De cette considération découle cette intuition fondamentale : si nous avons tant de difficulté à penser la révolution aujourd’hui, c’est peut-être que nous avons perdu de vue, dans les méandres de notre époque, cette dialectique entre retour et rupture, laquelle est pourtant bel et bien inscrite, via la différenciation entre révolte et révolution, au cœur des débats académiques contemporains sur le concept de révolution, mais paradoxalement sans qu’on la nomme et qu’on en tienne compte. Elle s’impose alors comme un impensé constituant le fil directeur de ce présent ouvrage, entre autres en ce que la majorité des textes posent l’enjeu de la révolution et de la contre-révolution. Cette dialectique entre retour et rupture hante les textes de ce livre sous les [25] distinctions entre modernité et postmodernité, théorie et pratique, stabilité de la fondation et création du nouveau, objectivisme et subjectivisme, révolte et action, construction et déconstruction, etc. Ainsi, dans un certain sens, la thèse structurante qui se dégage de la lecture de cet ouvrage collectif est que l’idée première de révolution, celle d’un « retour », n’a pas disparu avec l’avènement de la conception moderne de la révolution comme « rupture » et dès lors qu’il est impératif de penser l’une avec l’autre. Si tel est le constat, nous pouvons alors poser la question suivante : sur quelle base faire une révolution qui serait une rupture radicale (autant dramatique, drastique que fondamentale), dont la radicalité tient justement à un retour à la racine, mais dont le retour n’est pas cyclique, mais plutôt un dépassement qui serait un re-commencement, pour la suite du monde…

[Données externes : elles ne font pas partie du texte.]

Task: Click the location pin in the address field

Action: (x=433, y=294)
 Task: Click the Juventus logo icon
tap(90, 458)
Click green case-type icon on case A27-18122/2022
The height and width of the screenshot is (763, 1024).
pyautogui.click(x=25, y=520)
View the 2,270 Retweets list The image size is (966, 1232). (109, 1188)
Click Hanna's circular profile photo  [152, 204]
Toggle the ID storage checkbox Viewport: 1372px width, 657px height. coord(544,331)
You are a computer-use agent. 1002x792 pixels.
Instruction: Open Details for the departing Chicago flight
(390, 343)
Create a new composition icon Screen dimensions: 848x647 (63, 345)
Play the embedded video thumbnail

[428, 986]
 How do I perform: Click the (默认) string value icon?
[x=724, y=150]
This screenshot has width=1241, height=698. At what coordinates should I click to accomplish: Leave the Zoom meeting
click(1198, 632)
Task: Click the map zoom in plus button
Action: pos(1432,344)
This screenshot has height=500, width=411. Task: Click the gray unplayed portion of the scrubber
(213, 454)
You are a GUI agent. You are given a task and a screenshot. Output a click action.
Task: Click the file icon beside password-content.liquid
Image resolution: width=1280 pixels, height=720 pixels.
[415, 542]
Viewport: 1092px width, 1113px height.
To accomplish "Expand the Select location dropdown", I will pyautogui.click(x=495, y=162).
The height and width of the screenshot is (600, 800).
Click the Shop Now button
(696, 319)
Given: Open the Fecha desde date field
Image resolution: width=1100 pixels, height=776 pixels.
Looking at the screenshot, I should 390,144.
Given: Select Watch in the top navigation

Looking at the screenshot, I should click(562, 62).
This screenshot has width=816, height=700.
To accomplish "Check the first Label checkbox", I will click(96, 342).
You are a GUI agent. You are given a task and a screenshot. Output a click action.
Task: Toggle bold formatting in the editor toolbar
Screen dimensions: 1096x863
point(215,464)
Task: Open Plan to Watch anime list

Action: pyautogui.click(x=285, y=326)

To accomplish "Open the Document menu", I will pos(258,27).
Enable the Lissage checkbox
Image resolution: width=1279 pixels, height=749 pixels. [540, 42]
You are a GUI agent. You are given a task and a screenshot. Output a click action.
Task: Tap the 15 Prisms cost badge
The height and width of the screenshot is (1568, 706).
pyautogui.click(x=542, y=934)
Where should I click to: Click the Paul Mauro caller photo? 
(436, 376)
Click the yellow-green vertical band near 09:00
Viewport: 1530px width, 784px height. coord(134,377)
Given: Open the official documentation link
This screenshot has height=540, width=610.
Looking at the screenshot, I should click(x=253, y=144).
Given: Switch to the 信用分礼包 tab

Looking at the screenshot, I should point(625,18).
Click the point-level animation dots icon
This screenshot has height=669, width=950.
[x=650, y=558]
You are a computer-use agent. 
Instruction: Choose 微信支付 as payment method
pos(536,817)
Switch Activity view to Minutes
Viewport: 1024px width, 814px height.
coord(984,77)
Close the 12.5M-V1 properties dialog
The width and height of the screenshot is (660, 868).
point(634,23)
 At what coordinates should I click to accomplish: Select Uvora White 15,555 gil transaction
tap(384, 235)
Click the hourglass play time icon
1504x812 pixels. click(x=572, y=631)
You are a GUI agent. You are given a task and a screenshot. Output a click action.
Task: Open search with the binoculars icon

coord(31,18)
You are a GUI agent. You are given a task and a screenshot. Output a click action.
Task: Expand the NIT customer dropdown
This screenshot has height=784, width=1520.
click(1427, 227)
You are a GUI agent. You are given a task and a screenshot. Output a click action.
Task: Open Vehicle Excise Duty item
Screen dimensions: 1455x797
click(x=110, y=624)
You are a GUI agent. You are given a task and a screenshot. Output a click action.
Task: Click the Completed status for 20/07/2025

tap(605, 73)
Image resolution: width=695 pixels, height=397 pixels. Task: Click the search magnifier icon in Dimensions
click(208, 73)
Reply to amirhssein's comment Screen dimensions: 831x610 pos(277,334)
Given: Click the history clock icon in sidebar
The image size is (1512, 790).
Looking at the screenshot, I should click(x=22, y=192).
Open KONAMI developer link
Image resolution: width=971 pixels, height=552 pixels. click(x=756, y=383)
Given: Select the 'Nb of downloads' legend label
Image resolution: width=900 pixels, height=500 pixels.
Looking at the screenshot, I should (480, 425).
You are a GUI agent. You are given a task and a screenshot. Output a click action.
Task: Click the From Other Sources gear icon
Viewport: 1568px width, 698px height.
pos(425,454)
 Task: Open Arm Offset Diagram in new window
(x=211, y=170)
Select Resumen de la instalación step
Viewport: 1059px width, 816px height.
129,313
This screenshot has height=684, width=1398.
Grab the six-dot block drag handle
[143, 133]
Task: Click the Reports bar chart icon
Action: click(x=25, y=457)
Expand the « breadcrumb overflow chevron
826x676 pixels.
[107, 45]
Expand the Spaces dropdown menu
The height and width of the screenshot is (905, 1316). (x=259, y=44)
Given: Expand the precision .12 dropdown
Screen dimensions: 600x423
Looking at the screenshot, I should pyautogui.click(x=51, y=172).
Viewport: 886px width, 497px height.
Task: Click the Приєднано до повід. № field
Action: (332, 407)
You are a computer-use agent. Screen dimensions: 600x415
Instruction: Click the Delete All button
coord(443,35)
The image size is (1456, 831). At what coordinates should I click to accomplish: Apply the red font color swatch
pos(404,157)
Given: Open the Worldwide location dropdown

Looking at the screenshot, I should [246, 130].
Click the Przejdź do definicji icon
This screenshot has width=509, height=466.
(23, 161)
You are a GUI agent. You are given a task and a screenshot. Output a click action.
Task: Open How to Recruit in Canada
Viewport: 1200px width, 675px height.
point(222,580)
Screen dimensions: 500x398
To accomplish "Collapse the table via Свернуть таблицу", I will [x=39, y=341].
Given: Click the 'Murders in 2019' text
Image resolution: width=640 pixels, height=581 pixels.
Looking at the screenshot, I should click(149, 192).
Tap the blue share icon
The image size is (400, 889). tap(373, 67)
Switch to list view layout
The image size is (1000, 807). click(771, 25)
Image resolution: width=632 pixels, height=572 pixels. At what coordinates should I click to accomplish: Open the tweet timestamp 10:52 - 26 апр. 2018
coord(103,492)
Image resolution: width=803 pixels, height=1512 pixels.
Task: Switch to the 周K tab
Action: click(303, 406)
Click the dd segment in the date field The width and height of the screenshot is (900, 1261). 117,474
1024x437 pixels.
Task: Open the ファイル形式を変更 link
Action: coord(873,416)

Je laisserai le dernier mot à Castoriadis, penseur de la révolution :

Vouloir l’autonomie suppose de vouloir certains types d’institution de la société et en rejeter d’autres. Mais cela implique aussi de vouloir un type d’existence historique, de rapport au passé et à l’avenir. L’un comme l’autre, le rapport au passé et le rapport à l’avenir, sont à recréer. […] Nous devons rejeter la pseudo-modernité et la pseudo-subversion – l’idéologie de la table rase –, ainsi que l’éclectisme (« le postmodernisme ») ou l’adoration servile du passé. [Dans] cet étrange « dialogue » avec le passé […] nous devons reconnaître […] une source inépuisable d’altérité proche […]. Il ne faudrait pas non plus grever notre rapport à l’avenir en lui accolant le terme fallacieux d’« utopie ». Au-delà de ce que l’on appelle les possibilités du présent, dont la fascination ne peut engendrer que la répétition, nous devons, sans renoncer au jugement, oser vouloir un avenir – pas n’importe quel avenir, pas un programme arrêté, mais ce déroulement toujours imprévisible et toujours créateur, au façonnement duquel nous devons prendre part, par le travail et la lutte, pour ou contre[47]

[26]

Finalement, la question est : avons-nous la volonté de faire le choix qui s’impose ?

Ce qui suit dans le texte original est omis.